Every line below should be repeated exactly as written.

══ Input ══

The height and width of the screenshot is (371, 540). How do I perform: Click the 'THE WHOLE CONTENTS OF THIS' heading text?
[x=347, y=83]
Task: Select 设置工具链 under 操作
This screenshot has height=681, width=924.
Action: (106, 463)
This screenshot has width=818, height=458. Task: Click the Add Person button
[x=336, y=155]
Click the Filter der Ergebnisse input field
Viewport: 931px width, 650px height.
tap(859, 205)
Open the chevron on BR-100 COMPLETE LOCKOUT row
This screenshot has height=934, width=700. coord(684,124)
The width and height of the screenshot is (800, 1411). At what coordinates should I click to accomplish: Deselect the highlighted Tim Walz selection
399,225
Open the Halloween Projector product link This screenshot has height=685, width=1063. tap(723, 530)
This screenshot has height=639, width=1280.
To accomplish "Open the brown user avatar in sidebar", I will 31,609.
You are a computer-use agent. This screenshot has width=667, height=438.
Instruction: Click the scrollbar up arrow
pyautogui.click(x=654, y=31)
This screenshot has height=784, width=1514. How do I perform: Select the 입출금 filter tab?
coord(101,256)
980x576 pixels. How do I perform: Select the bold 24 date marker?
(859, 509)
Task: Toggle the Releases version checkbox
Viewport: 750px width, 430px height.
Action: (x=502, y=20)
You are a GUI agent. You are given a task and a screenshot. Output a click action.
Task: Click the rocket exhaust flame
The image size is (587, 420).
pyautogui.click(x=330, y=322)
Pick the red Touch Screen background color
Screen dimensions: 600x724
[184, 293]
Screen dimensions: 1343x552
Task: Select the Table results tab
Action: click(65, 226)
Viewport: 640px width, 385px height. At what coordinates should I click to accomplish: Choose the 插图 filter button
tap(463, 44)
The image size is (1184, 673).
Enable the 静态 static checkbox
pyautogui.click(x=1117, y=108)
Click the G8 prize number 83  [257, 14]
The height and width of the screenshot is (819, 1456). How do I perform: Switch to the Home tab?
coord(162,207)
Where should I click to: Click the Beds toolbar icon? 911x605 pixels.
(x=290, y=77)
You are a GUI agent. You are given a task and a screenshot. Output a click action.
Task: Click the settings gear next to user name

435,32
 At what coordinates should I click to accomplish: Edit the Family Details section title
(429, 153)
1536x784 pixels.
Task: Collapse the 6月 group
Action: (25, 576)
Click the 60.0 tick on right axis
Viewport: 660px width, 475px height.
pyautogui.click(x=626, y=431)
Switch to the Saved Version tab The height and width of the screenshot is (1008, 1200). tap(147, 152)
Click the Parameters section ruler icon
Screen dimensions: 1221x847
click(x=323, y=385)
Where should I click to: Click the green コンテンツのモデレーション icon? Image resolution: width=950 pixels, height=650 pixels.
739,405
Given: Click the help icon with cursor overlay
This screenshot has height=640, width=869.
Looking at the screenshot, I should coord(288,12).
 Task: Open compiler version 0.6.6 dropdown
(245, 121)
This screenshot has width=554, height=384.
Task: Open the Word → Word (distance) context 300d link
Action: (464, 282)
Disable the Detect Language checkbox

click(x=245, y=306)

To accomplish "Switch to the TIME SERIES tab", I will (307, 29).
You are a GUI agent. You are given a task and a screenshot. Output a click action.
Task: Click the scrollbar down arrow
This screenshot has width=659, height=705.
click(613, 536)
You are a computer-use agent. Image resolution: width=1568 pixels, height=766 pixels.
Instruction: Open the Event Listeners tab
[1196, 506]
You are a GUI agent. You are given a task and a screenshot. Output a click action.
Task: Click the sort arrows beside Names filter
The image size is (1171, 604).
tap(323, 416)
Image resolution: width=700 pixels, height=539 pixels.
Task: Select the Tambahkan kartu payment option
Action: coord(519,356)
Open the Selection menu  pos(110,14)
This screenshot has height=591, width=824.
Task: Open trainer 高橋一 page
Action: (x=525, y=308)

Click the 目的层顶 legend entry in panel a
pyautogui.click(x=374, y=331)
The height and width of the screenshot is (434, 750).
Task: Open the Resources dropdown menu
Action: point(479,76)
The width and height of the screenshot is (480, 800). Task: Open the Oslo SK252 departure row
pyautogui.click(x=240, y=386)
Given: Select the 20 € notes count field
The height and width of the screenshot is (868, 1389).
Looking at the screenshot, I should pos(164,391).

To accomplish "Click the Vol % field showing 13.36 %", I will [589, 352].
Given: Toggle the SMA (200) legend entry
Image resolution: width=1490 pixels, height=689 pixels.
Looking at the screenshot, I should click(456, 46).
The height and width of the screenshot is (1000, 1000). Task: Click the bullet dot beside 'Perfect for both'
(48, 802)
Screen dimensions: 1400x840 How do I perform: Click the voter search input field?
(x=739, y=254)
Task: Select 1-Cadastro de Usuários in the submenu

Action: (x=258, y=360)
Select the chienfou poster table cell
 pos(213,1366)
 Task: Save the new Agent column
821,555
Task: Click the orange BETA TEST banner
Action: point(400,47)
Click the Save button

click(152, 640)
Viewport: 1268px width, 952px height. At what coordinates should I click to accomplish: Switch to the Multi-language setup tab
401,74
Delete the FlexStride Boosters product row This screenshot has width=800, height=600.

═══

- Worked solution -
The height and width of the screenshot is (371, 540). How do I perform: Click the 'THE WHOLE CONTENTS OF THIS' heading text?
[x=347, y=83]
Task: Select 设置工具链 under 操作
This screenshot has height=681, width=924.
Action: (106, 463)
This screenshot has width=818, height=458. Task: Click the Add Person button
[x=336, y=155]
Click the Filter der Ergebnisse input field
Viewport: 931px width, 650px height.
tap(859, 205)
Open the chevron on BR-100 COMPLETE LOCKOUT row
This screenshot has height=934, width=700. coord(684,124)
The width and height of the screenshot is (800, 1411). At what coordinates should I click to accomplish: Deselect the highlighted Tim Walz selection
399,225
Open the Halloween Projector product link This screenshot has height=685, width=1063. tap(723, 530)
This screenshot has height=639, width=1280.
To accomplish "Open the brown user avatar in sidebar", I will 31,609.
You are a computer-use agent. This screenshot has width=667, height=438.
Instruction: Click the scrollbar up arrow
pyautogui.click(x=654, y=31)
This screenshot has height=784, width=1514. How do I perform: Select the 입출금 filter tab?
coord(101,256)
980x576 pixels. How do I perform: Select the bold 24 date marker?
(859, 509)
Task: Toggle the Releases version checkbox
Viewport: 750px width, 430px height.
Action: (x=502, y=20)
You are a GUI agent. You are given a task and a screenshot. Output a click action.
Task: Click the rocket exhaust flame
The image size is (587, 420).
pyautogui.click(x=330, y=322)
Pick the red Touch Screen background color
Screen dimensions: 600x724
[184, 293]
Screen dimensions: 1343x552
Task: Select the Table results tab
Action: click(65, 226)
Viewport: 640px width, 385px height. At what coordinates should I click to accomplish: Choose the 插图 filter button
tap(463, 44)
The image size is (1184, 673).
Enable the 静态 static checkbox
pyautogui.click(x=1117, y=108)
Click the G8 prize number 83  [257, 14]
The height and width of the screenshot is (819, 1456). How do I perform: Switch to the Home tab?
coord(162,207)
Where should I click to: Click the Beds toolbar icon? 911x605 pixels.
(x=290, y=77)
You are a GUI agent. You are given a task and a screenshot. Output a click action.
Task: Click the settings gear next to user name

435,32
 At what coordinates should I click to accomplish: Edit the Family Details section title
(429, 153)
1536x784 pixels.
Task: Collapse the 6月 group
Action: (25, 576)
Click the 60.0 tick on right axis
Viewport: 660px width, 475px height.
pyautogui.click(x=626, y=431)
Switch to the Saved Version tab The height and width of the screenshot is (1008, 1200). tap(147, 152)
Click the Parameters section ruler icon
Screen dimensions: 1221x847
click(x=323, y=385)
Where should I click to: Click the green コンテンツのモデレーション icon? Image resolution: width=950 pixels, height=650 pixels.
739,405
Given: Click the help icon with cursor overlay
This screenshot has height=640, width=869.
Looking at the screenshot, I should coord(288,12).
 Task: Open compiler version 0.6.6 dropdown
(245, 121)
This screenshot has width=554, height=384.
Task: Open the Word → Word (distance) context 300d link
Action: (464, 282)
Disable the Detect Language checkbox

click(x=245, y=306)

To accomplish "Switch to the TIME SERIES tab", I will (307, 29).
You are a GUI agent. You are given a task and a screenshot. Output a click action.
Task: Click the scrollbar down arrow
This screenshot has width=659, height=705.
click(613, 536)
You are a computer-use agent. Image resolution: width=1568 pixels, height=766 pixels.
Instruction: Open the Event Listeners tab
[1196, 506]
You are a GUI agent. You are given a task and a screenshot. Output a click action.
Task: Click the sort arrows beside Names filter
The image size is (1171, 604).
tap(323, 416)
Image resolution: width=700 pixels, height=539 pixels.
Task: Select the Tambahkan kartu payment option
Action: coord(519,356)
Open the Selection menu  pos(110,14)
This screenshot has height=591, width=824.
Task: Open trainer 高橋一 page
Action: (x=525, y=308)

Click the 目的层顶 legend entry in panel a
pyautogui.click(x=374, y=331)
The height and width of the screenshot is (434, 750).
Task: Open the Resources dropdown menu
Action: point(479,76)
The width and height of the screenshot is (480, 800). Task: Open the Oslo SK252 departure row
pyautogui.click(x=240, y=386)
Given: Select the 20 € notes count field
The height and width of the screenshot is (868, 1389).
Looking at the screenshot, I should pos(164,391).

To accomplish "Click the Vol % field showing 13.36 %", I will [589, 352].
Given: Toggle the SMA (200) legend entry
Image resolution: width=1490 pixels, height=689 pixels.
Looking at the screenshot, I should click(456, 46).
The height and width of the screenshot is (1000, 1000). Task: Click the bullet dot beside 'Perfect for both'
(48, 802)
Screen dimensions: 1400x840 How do I perform: Click the voter search input field?
(x=739, y=254)
Task: Select 1-Cadastro de Usuários in the submenu

Action: (x=258, y=360)
Select the chienfou poster table cell
 pos(213,1366)
 Task: Save the new Agent column
821,555
Task: Click the orange BETA TEST banner
Action: point(400,47)
Click the Save button

click(152, 640)
Viewport: 1268px width, 952px height. At what coordinates should I click to accomplish: Switch to the Multi-language setup tab
401,74
Delete the FlexStride Boosters product row This screenshot has width=800, height=600.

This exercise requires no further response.